EXERCISE AIM: How many lines in the entries below contain the string "using"? Reply with only the number.

Rows of pointing data:

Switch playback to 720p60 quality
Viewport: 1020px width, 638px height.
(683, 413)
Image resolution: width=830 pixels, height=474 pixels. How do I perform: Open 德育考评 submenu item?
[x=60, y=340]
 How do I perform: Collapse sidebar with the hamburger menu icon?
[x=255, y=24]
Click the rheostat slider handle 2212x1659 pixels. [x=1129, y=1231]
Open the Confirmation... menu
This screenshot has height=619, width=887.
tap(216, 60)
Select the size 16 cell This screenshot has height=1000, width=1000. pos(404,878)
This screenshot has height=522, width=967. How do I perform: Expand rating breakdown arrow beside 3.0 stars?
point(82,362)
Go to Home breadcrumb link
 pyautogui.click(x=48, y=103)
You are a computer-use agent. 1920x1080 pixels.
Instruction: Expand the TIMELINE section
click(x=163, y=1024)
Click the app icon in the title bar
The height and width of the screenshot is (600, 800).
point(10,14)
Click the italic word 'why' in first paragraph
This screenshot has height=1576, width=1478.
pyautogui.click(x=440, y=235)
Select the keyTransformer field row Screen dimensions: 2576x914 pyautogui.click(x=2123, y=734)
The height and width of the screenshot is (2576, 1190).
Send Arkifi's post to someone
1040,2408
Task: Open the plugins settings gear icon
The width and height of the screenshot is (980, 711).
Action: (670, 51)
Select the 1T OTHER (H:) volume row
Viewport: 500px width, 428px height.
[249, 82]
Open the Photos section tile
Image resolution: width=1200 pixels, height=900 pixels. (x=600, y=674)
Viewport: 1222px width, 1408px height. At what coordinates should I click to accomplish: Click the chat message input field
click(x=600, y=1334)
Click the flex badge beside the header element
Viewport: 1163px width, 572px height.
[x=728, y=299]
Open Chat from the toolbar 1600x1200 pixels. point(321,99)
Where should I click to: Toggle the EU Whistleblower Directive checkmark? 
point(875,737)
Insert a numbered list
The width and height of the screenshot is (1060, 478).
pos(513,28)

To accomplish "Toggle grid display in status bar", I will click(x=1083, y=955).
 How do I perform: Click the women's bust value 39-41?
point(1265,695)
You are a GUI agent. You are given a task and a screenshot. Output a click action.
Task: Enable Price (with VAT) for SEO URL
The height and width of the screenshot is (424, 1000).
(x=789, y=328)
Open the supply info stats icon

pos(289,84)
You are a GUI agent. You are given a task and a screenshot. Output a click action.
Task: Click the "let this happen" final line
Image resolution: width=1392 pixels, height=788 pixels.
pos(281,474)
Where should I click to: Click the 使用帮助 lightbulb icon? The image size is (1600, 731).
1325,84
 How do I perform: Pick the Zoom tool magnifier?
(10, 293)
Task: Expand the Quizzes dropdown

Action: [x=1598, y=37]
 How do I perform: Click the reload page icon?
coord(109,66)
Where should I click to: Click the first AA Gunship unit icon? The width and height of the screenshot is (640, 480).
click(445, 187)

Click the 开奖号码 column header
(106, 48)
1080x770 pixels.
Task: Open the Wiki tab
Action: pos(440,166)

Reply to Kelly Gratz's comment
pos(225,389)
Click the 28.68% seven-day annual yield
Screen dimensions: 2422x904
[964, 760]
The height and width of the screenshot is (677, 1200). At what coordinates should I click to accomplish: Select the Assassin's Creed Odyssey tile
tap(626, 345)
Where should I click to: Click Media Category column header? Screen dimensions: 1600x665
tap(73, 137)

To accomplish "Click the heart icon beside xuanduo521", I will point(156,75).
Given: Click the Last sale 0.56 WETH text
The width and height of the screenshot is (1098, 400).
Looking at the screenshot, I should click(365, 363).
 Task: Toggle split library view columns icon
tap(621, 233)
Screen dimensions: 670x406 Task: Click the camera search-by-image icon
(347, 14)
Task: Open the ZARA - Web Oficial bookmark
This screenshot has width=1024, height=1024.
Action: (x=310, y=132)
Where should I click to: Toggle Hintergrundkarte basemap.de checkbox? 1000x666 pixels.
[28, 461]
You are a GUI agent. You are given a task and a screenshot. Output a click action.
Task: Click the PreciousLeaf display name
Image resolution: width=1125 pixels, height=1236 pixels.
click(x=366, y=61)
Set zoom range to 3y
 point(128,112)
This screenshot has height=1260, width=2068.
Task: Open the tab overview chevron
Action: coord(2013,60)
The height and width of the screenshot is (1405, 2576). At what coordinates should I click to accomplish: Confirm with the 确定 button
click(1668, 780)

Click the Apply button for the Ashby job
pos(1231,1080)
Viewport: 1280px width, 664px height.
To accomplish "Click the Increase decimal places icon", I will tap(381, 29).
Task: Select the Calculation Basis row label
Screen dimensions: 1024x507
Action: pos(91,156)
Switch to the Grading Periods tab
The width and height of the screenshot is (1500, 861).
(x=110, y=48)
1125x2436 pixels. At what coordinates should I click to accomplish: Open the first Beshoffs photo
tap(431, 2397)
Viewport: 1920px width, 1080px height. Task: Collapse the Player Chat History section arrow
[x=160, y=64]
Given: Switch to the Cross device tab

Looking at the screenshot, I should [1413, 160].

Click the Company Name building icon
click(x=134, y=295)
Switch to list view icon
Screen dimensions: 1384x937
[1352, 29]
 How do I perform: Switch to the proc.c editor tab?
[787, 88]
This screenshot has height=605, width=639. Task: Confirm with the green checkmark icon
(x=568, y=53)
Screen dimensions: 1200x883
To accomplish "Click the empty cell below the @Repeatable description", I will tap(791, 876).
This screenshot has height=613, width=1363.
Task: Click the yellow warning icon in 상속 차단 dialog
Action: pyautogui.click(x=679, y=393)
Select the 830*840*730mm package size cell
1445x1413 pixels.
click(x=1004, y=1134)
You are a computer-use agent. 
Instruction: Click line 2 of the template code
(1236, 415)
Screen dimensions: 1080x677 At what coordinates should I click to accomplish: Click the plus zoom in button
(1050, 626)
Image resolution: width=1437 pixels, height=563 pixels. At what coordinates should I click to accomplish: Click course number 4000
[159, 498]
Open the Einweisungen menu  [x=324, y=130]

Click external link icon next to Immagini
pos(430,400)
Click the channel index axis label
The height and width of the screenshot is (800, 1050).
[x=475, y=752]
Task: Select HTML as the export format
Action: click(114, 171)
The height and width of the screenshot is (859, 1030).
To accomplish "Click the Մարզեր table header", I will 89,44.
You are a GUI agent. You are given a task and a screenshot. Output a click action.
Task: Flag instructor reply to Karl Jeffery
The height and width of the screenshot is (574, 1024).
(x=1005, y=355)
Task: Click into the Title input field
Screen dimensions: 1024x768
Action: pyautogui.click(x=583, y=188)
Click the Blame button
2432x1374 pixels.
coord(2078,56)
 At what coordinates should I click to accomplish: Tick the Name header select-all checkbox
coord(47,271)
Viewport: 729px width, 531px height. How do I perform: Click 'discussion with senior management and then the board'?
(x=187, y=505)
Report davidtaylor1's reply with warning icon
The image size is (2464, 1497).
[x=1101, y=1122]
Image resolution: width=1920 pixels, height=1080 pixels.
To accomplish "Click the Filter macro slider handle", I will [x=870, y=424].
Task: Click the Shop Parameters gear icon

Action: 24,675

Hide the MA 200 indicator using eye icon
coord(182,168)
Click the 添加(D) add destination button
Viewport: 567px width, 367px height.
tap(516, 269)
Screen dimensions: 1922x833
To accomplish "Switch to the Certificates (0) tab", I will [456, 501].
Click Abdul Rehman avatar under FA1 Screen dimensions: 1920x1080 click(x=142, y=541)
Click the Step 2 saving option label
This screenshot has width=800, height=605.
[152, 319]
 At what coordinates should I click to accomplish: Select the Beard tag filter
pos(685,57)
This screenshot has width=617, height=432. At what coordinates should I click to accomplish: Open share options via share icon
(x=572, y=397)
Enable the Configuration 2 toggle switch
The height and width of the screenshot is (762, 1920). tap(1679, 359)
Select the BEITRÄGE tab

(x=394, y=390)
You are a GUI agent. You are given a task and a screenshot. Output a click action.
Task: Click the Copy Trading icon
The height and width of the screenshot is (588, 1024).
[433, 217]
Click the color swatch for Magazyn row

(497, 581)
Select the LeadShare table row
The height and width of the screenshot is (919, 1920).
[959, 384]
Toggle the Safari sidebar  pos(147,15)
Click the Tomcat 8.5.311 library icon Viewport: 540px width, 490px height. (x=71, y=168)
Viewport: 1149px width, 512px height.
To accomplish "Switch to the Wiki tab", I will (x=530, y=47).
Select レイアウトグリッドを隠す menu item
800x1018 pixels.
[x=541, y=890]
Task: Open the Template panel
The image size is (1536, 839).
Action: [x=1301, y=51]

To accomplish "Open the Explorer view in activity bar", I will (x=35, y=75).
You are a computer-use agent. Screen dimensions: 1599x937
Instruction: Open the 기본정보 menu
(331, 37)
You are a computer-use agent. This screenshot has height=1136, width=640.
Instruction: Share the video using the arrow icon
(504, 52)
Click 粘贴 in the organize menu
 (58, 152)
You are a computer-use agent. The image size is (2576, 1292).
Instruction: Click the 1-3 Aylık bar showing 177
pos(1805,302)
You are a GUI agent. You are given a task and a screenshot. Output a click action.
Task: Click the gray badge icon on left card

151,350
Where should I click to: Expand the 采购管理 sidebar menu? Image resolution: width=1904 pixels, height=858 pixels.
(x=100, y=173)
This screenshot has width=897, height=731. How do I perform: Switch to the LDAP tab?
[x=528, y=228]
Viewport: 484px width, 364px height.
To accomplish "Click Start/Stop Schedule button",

TASK OUTPUT: 2